Bővebb ismertető
By Vfhf of Explanation
There exists a large body of so-called secondary literature: literature on literature, literature apropos of literature, literature begotten by literature (new works which would never have been born if something similar had not existed beforehand). As a professional writer, I myself like reading such things. But I rate them considerably lower than works of primary literature. Besides, so much has been written, and people have less and less time for reading: should we, in all conscience, be writing memoirs, and literary memoirs at that?
I had indeed never expected that I myself, in the forty-ninth year of my life, would dare to piece together these scrappy memoirs. But two circumstances have combined to set me on this course.
One is the crippling and cowardly secretiveness from which all our country's misfortunes come. We are afraid not only to say openly, in speech or in writing or even in conversation with friends, what we think and how things really were; we are afraid even to confide it privately to paper, for the headsman's ax hangs still over the neck of every one of us, and may descend at any moment. How much longer this secretiveness will last there is no knowing: many of us may be decapitated before it ends, and what we have kept to ourselves will perish with us.
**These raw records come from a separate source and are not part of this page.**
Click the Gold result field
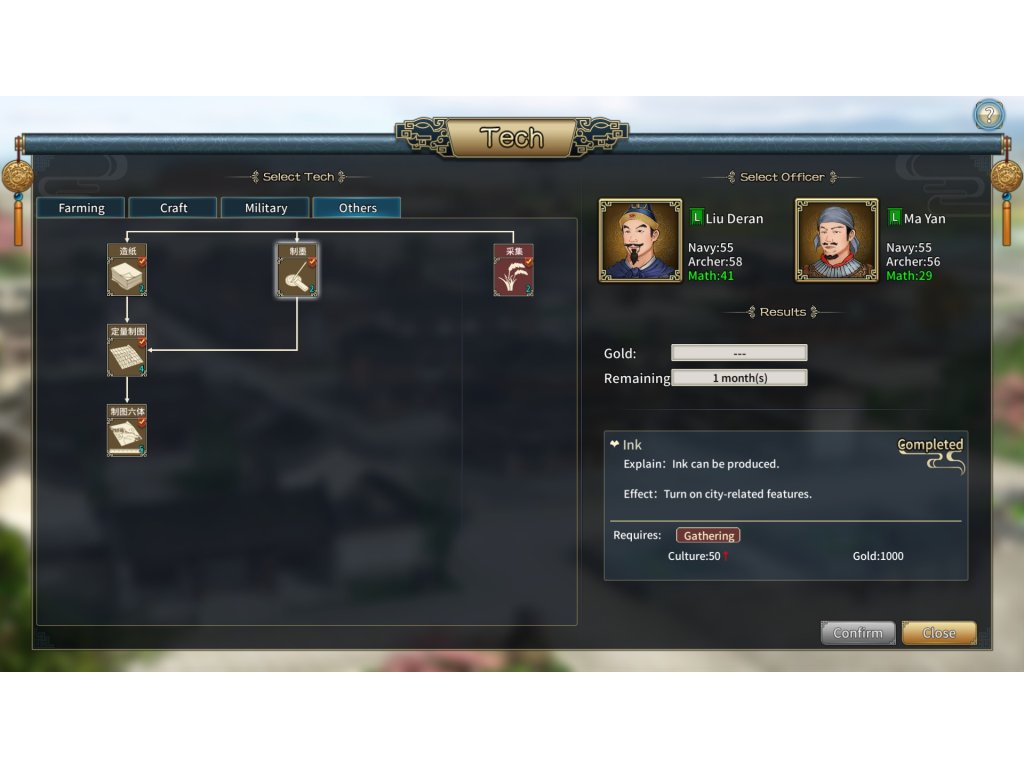Image resolution: width=1024 pixels, height=768 pixels. coord(739,353)
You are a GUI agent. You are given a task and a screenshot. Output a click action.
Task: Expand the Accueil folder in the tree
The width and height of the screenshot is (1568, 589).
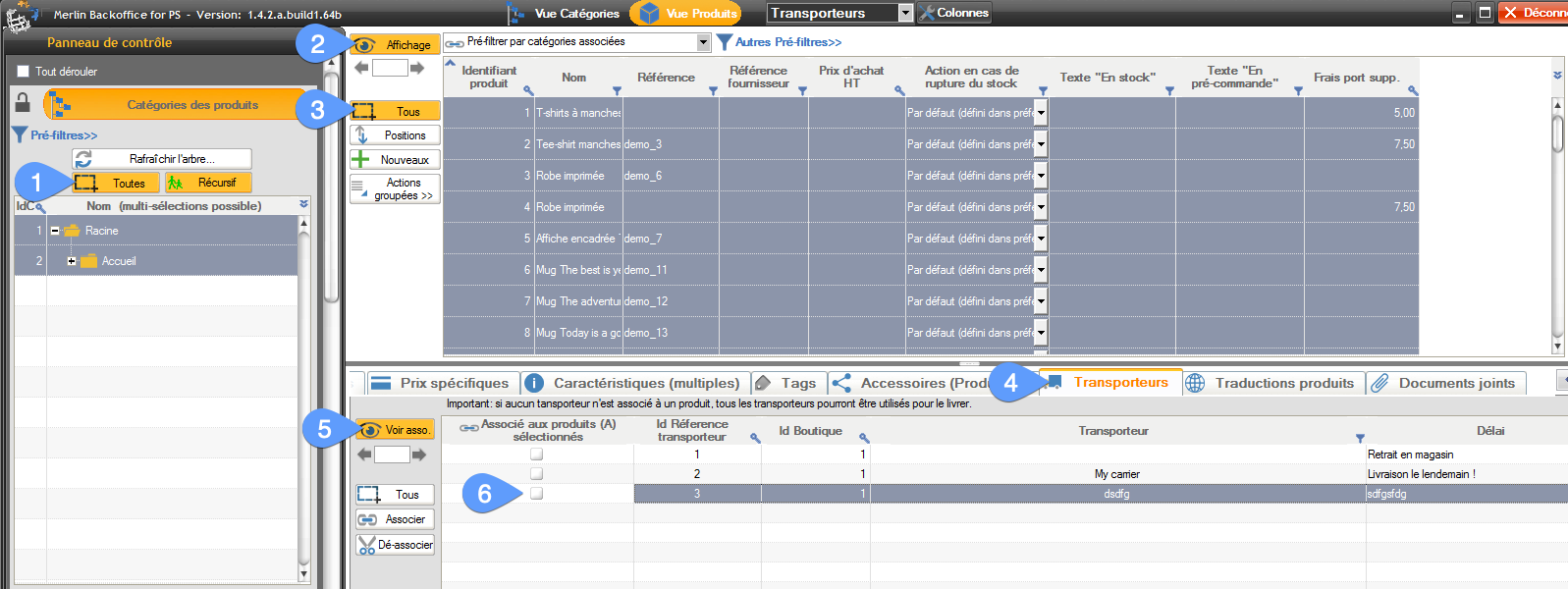point(72,261)
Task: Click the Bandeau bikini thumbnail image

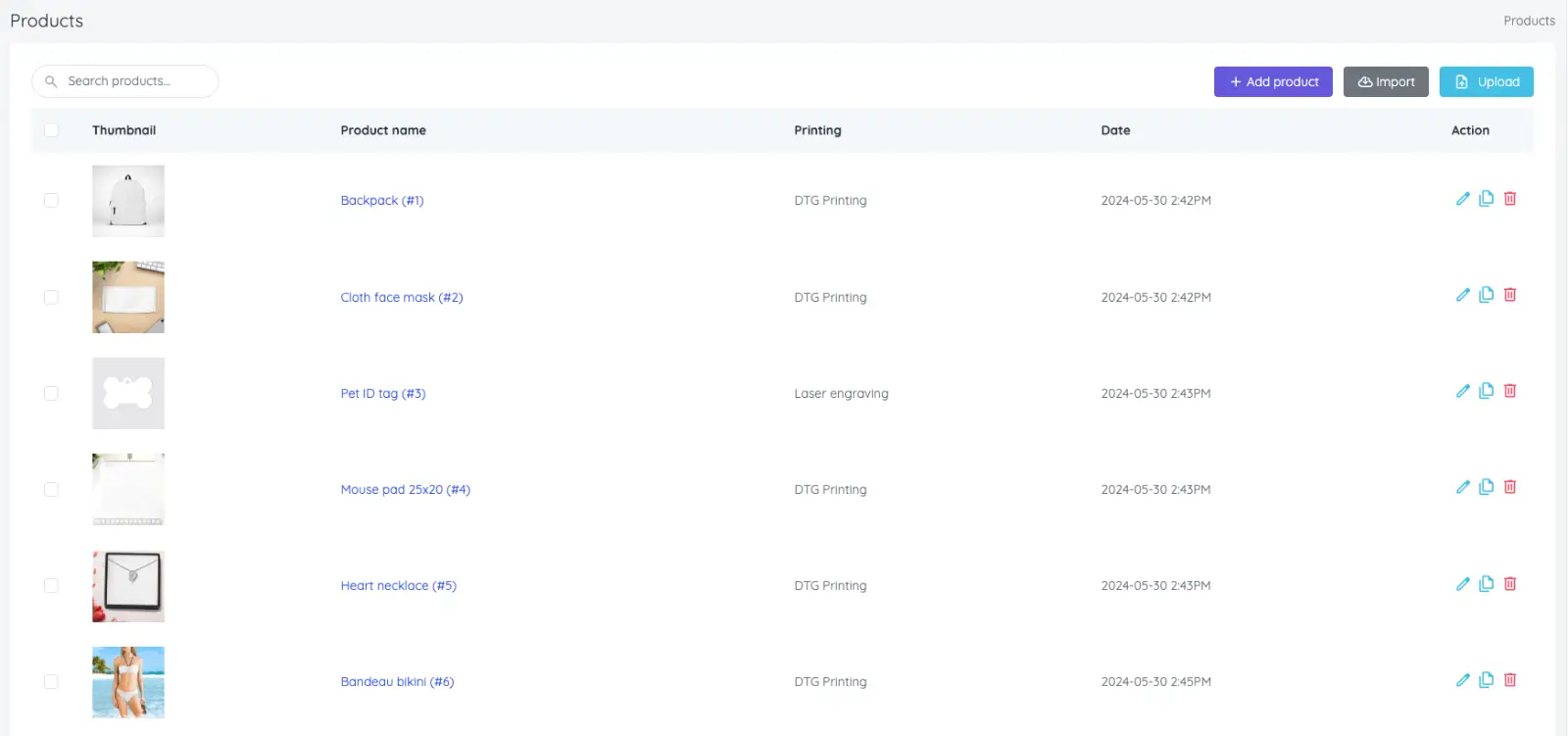Action: coord(128,682)
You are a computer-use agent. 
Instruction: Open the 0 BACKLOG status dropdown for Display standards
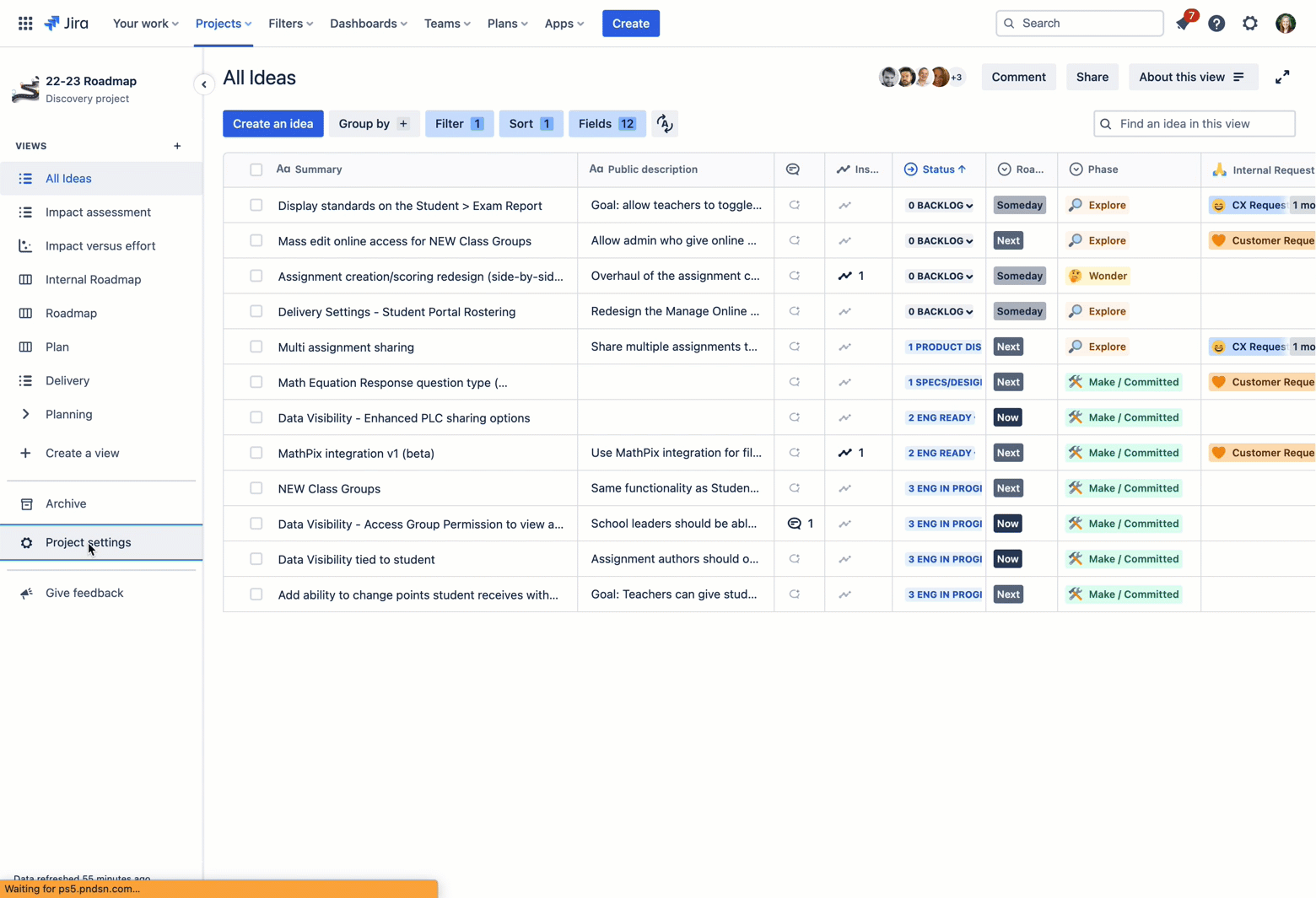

The second circumstance is that a noose was draped around my neck two years ago, but not drawn tight, and I want to see what will happen next spring if I jerk my head slightly. Whether the noose will break or I shall be strangled cannot with any certainty be foreseen.
Besides, I am at this moment between two great boulders: one of them I have rolled out of my way; the second daunts me, so that I find myself with a short breathing space.
I have decided that perhaps it is time to explain a few things just in case.